**PROBLEM TO SOLVE**
Could the data below be retyped exactly, without its pictures?

INFORMATION PROVIDED Block Start

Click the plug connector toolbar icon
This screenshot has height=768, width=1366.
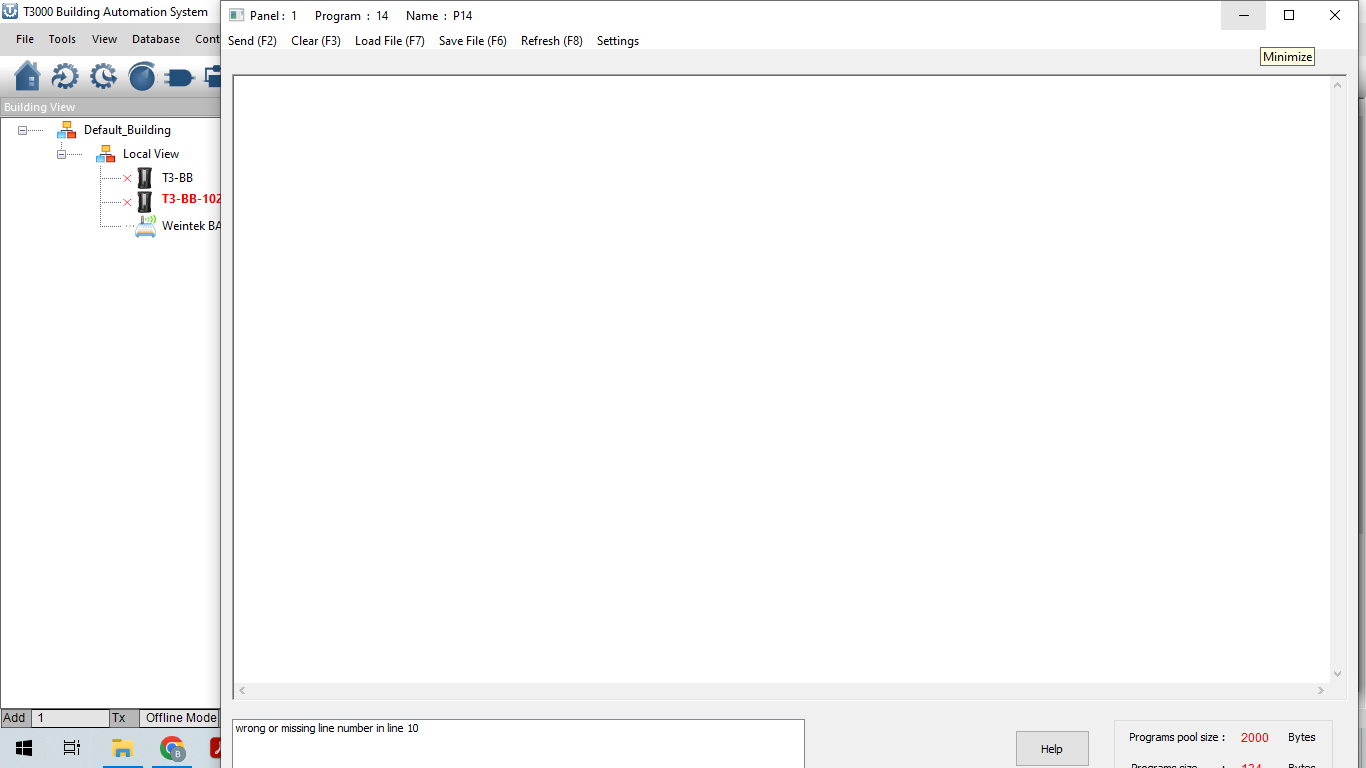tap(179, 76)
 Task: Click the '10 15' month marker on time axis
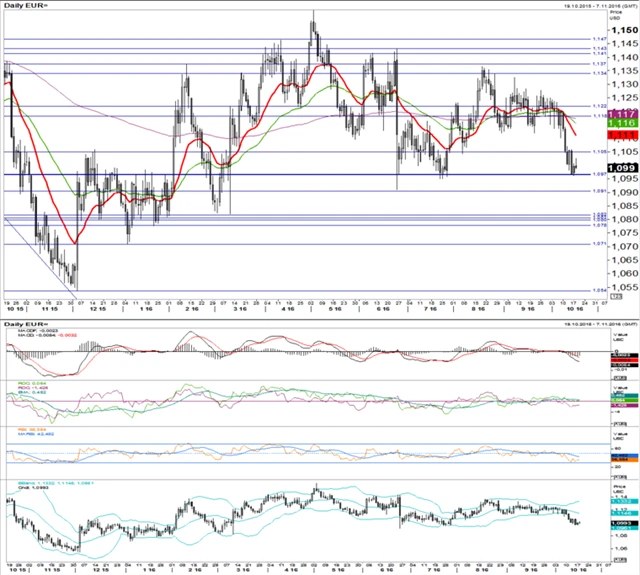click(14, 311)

INFORMATION PROVIDED Block End

**YOUR RESPONSE**
Click the plug connector toolbar icon
This screenshot has height=768, width=1366.
tap(179, 76)
 Task: Click the '10 15' month marker on time axis
click(14, 311)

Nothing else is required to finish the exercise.